V. CULTIVATING ORIGINALITY
Because education is so individual and experimental, it seems to me that each teacher should teach according to those methods that they find to be the most enjoyable. This wouldn’t represent such a big difference and the results would be neither good nor bad. But perhaps there might be some difference. What is most important, then, is the teacher’s enthusiasm. Such enthusiasm should be understood not in terms of a sense of mission but rather as enjoyment. I can even see no harm in treating the students as guinea pigs. For people are extremely strong regardless of how much they are treated in this manner. Even if one twists them a little, they never become as twisted as one thinks. People are quite resilient and will survive even if one leaves them alone.
One thus needs to fearlessly engage in educational experiments. Since the materials here are so durable, one can experiment with peace of mind.
Without such experiments, both children and teachers become bored. This would be horrible. In order to reach this ideal goal, improvement of teachers’ labor conditions—including its social and financial aspects—must be a precondition.
I discovered only much later that our math teacher was a socialist. He was persecuted for this and seemed to have pent-up feelings. The students immediately understood. In one year of high school, we studied the equivalent of three years of math by ourselves.
As for why we did this, there must have been something there. In terms of what that something was, I suspect that the teacher’s role was fundamental.
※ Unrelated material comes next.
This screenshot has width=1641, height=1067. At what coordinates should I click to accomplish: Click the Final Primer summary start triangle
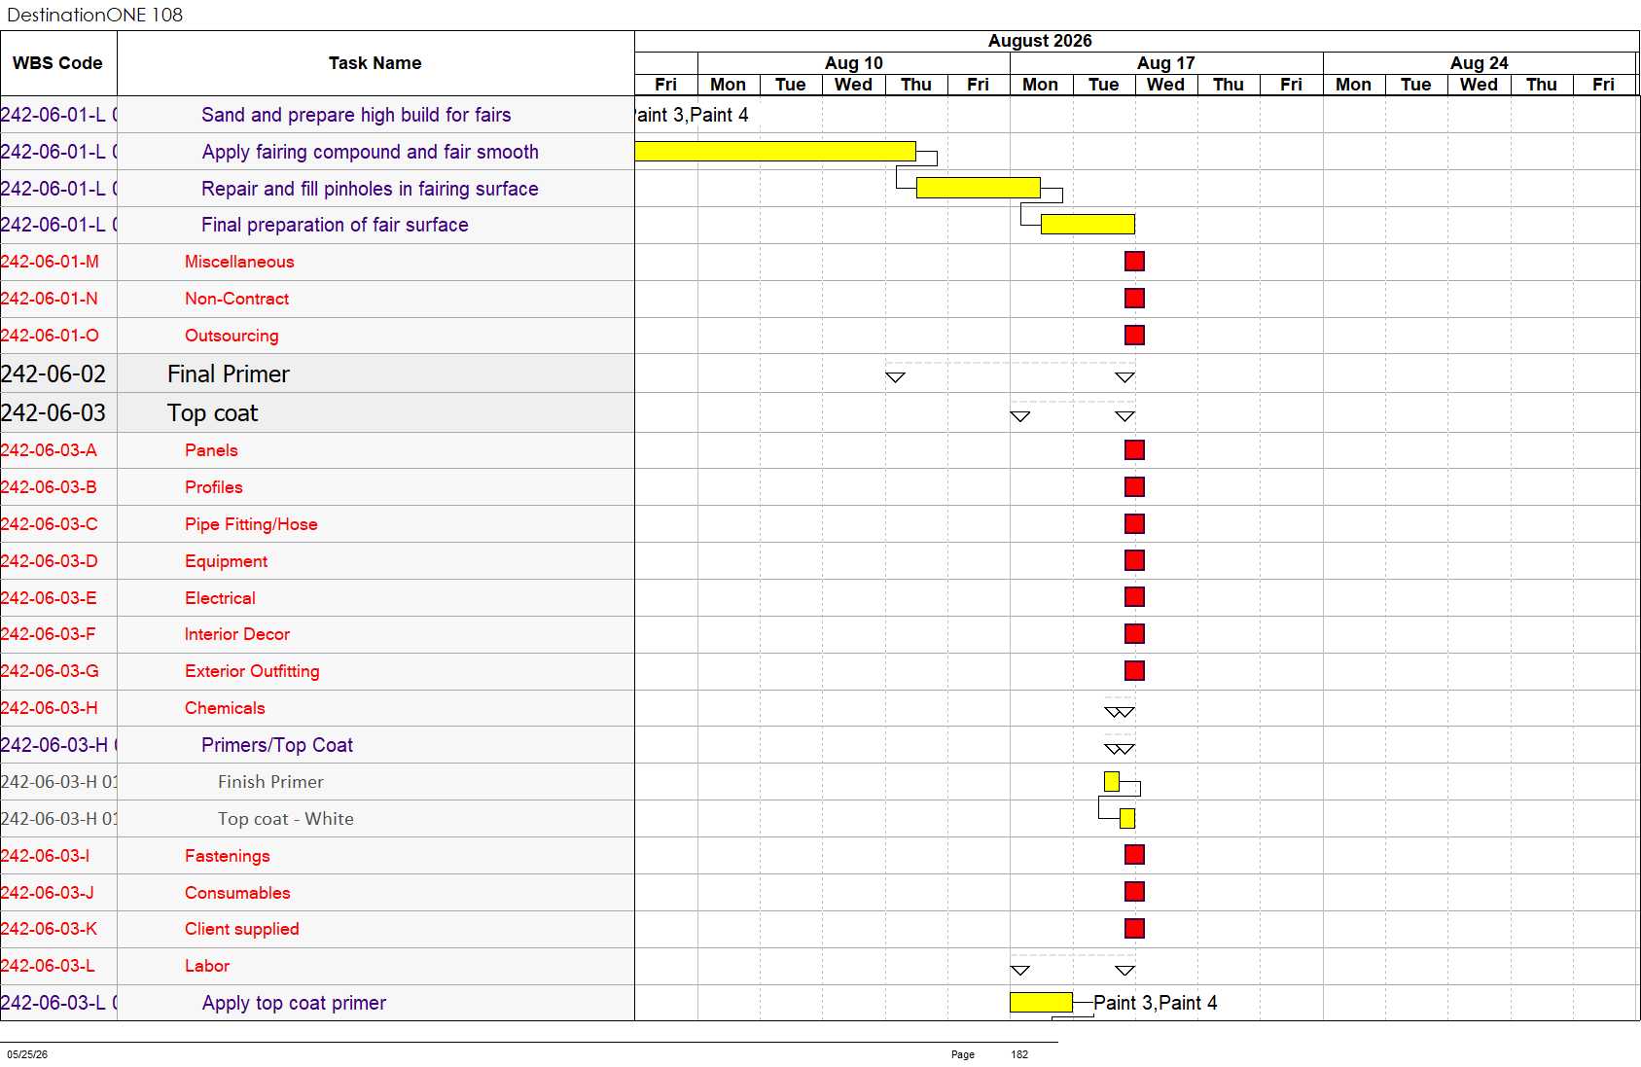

How then can one give children the chance to leap? And how can one elicit a different and original sense of judgment from within real life? It thus seems to me that the logic of a continuously looping series of cause and effects is unnecessary for education. It is more important to ask: how can one escape such chains of thought? In other words, emphasizing the importance of identifying exceptions and developing ways of thinking that can release one from these chains will lead to the cultivation of resistance, defense, and discernment vis-à-vis those forms of control that emerge together with the increases in social hardship that are sure to come. Such resistance, defense, and discernment are intuitive in nature and cannot be taught by language. The point is how to cultivate these things.